Question: Why is it that a paired samples t-test can be the same as the one sample t-test? What do you have to do the data in the paired samples t-test in order to conduct a one-sample t-test that would give you the same result?

The one-sample test whether a sample mean is different from some particular mean. The paired sample t-test, is to determine whether one sample mean is different from another sample mean. If you take the scores for each variable in a paired samples t-test, and subtract them from one another, then you have one list of difference scores. Then, you could use a one sample t-test to test whether these difference scores are different from 0. It turns out you get the same answer from a paired sample t-test testing the difference between two sample means, and the one sample t-test testing whether the mean difference of the difference scores between the samples are different from 0.
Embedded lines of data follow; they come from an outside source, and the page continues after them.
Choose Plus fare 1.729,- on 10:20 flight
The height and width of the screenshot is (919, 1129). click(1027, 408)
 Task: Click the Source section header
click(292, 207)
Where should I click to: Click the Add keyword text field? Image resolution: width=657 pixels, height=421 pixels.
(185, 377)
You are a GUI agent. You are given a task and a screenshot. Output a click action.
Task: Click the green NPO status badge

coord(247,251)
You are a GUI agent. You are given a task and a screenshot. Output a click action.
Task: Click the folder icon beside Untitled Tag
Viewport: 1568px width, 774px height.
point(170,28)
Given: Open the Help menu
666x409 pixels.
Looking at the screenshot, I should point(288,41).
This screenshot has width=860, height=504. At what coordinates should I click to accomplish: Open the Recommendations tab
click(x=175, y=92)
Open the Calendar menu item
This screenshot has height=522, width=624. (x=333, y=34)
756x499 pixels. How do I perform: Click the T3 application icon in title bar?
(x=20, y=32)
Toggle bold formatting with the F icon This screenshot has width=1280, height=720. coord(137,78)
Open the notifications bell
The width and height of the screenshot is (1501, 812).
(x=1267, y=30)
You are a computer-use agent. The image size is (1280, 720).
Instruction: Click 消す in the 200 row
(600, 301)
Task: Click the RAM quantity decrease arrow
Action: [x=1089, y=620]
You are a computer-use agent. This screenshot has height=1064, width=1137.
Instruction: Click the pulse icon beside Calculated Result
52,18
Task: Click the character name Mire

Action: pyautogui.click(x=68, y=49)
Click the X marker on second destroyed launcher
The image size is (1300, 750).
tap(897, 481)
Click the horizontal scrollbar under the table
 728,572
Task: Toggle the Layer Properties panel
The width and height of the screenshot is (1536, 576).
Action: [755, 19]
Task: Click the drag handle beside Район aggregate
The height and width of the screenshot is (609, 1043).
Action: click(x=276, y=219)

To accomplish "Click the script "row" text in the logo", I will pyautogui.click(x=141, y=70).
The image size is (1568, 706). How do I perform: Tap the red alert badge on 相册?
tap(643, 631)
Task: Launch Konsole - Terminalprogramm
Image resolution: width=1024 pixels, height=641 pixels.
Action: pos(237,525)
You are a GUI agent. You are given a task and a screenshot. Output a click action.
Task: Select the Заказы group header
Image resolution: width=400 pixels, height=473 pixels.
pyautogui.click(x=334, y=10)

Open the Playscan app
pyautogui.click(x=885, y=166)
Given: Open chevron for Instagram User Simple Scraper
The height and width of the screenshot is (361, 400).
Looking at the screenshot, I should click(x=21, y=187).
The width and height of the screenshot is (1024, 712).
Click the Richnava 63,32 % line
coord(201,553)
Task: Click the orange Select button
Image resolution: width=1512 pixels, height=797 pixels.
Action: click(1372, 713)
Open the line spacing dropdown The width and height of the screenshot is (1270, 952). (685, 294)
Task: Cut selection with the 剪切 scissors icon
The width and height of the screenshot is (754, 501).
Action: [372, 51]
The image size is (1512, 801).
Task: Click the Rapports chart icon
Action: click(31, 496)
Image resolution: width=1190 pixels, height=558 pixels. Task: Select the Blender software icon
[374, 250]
Test Yourself: Conduct the same analysis in jamovi using difference scores. What test would you choose?

6.4.3.2 Usefulness of difference scores

Let’s use the difference scores to one more useful thing. Sometime the results of a t-test aren’t intuitively obvious. By the t-test we found out that a small difference between the test phase and baseline was not likely produced by chance. How does this relate to the research question about infants using familiar songs as cues for being social? Let’s ask a very simple question. How many infants actually showed the bias? How many infants out of 32 looked longer at the singer who sang the familiar song during test, compared to during baseline.

Here, 22 out of 32 infants showed the effect. To put that in terms of probability, 68.75% of infants showed the effect. These odds and percentages give us another way to appreciate how strong the effect is. It wasn’t strong enough for all infants to show it.

6.4.4 Practice Problems

  1. Use the data file from this lab tutorial to test whether the number of frames the baby spent gazing at the familiar song is significantly different than the number of frames spent gazing at the unfamiliar song (use alpha = .05). Report your results in proper statistical reporting format.

  2. Compute a new variable representing the difference in number of frames the baby spent gazing between the familiar and unfamiliar song conditions. Test this difference score against a mean of 0 (use alpha=.05). Report your results in proper statistical reporting format.